= Gerhard Streminger =

Austrian philosopher (born 1952)

Gerhard Streminger (born 1952 in Graz) is an Austrian philosopher and author. From 1970, he studied philosophy and mathematics in Graz, Goettingen, Edinburgh with G.E.Davie and Oxford with J. L. Mackie. He gained his PhD in 1978 at the University of Graz, where he held posts from 1975 until 1997. In 1981 he was Visiting Professor at the University of Minnesota, Minneapolis.
Streminger was appointed Assistant Professor at the University of Graz in 1988 and received the title of University Professor in 1995.

He received several awards and prizes: 1974 a scholarship of the Deutsche Akademische Auslandsdienst; 1978 one of the British Council; and he was awarded the 1991/92 Humboldt Scholarship. In 2006 he gained the David Hume Award of the Kellmann Society for Humanism and Enlightenment.

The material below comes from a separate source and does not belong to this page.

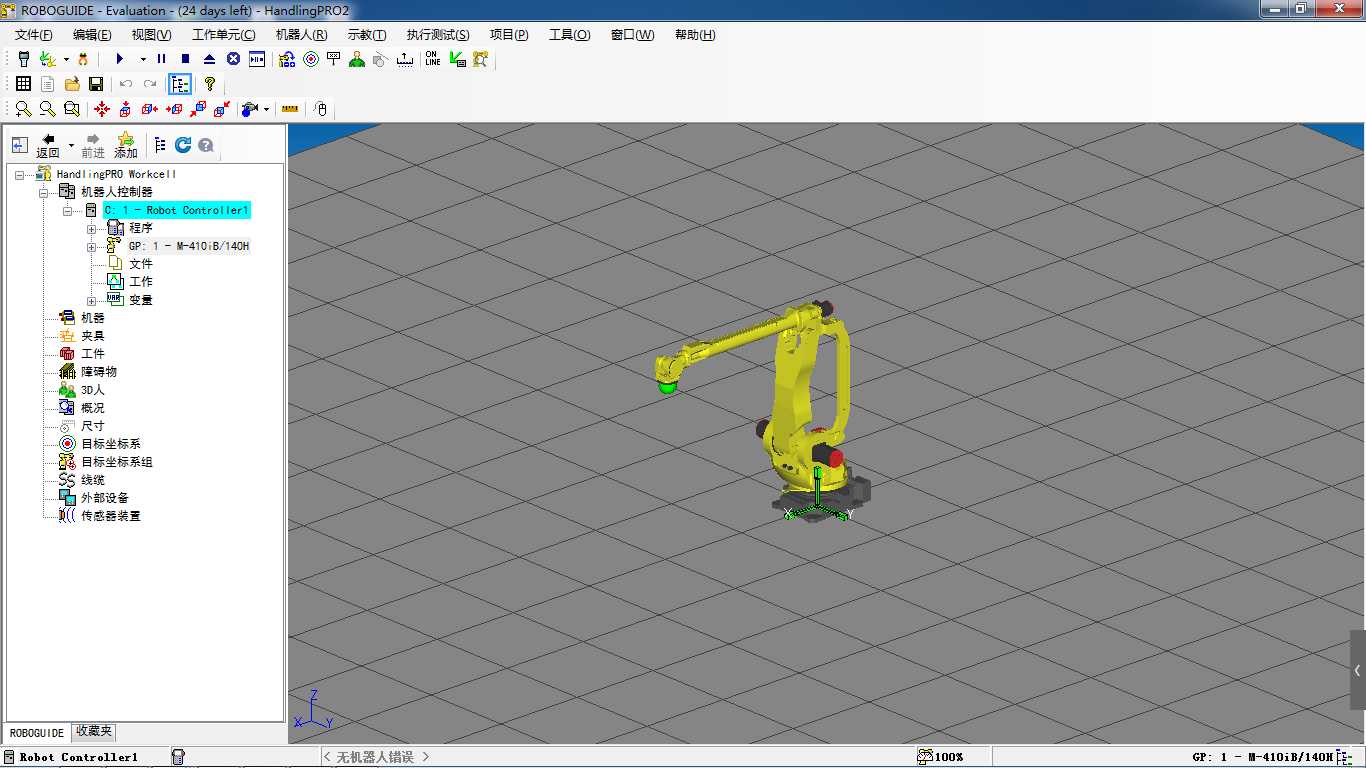The height and width of the screenshot is (768, 1366).
Task: Click the 返回 back button
Action: 48,146
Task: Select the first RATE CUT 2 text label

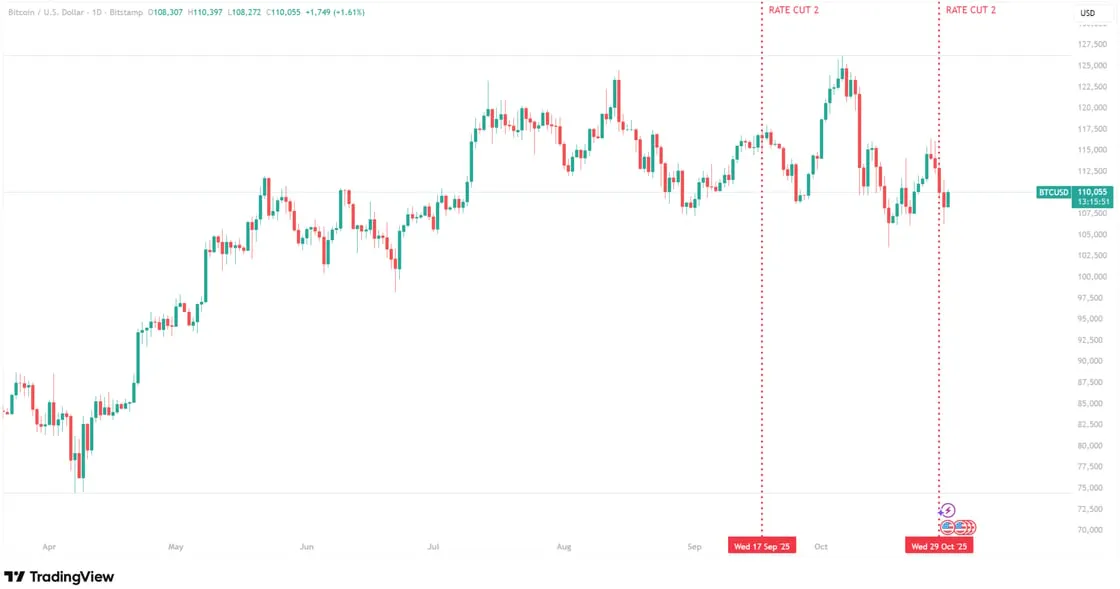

Streminger is generally considered as an engaged agnostic/agnosticism. He is a member of the Giordano Bruno Stiftung, a society to promote evolutionary humanism.

Streminger is widely known as editor and translator of works of David Hume. His biographies and commentaries on Hume and Adam Smith are seen as the standard of research on the Scottish Enlightenment in the German-speaking world. Besides, he published many articles on this subject and the Philosophy of Religion. His philosophically most important work Gottes Guete und die Uebel der Welt deals comprehensively with Theodicy (the Problem of evil).

== Publications ==

His most important publications are:

- Adam Smith. Reinbek: Rowohlt 1989 (2. ed.: 1999, German) (New edition: Rowohlt e-book 2022 ISBN 978-3-644-01632-3).
- Gottes Guete und die Uebel der Welt. Das Theodizeeproblem. Tuebingen: Mohr 1992, 2nd revised edition 2016 (German and Italian).
- David Hume. Sein Leben und sein Werk. Paderborn: Schoeningh 1994 (2. ed.: 1994; paperback: 1995, German).
- Der natuerliche Lauf der Dinge. Marburg: Metropolis 1995 (German).
- David Hume. Der Philosoph und sein Zeitalter. München: C.H.Beck, 2011. Revised edition: Munich 2017. 3rd revised edition 2024
- ECCE TERRA. Norderstedt b. Hamburg (books on demand) 2008 (German). New Impression: Weitra - Bibliothek der Provinz 2013
- DALRIADA. Ein schottisches Märchen. Graz: Leykam 2015
- DIE FREMDE. Novel (in German). Vienna: Baumueller 2016 (also as e-book)
- Adam Smith. Wohlstand und Moral. Eine Biographie. München: C.H.Beck, 2017, ISBN 978-3-406-70659-2.
- Die Welt gerät ins Wanken. Das Erdbeben von Lissabon im Jahre 1755 und seine Nachwirkungen auf das europäische Geistesleben. Ein literarischer Essay.. Alibri Verlag 2021, ISBN 978-3-86569-346-4.
- Der lange Schatten der Schwermut. Roman. Verlag: Buchschmiede 2025.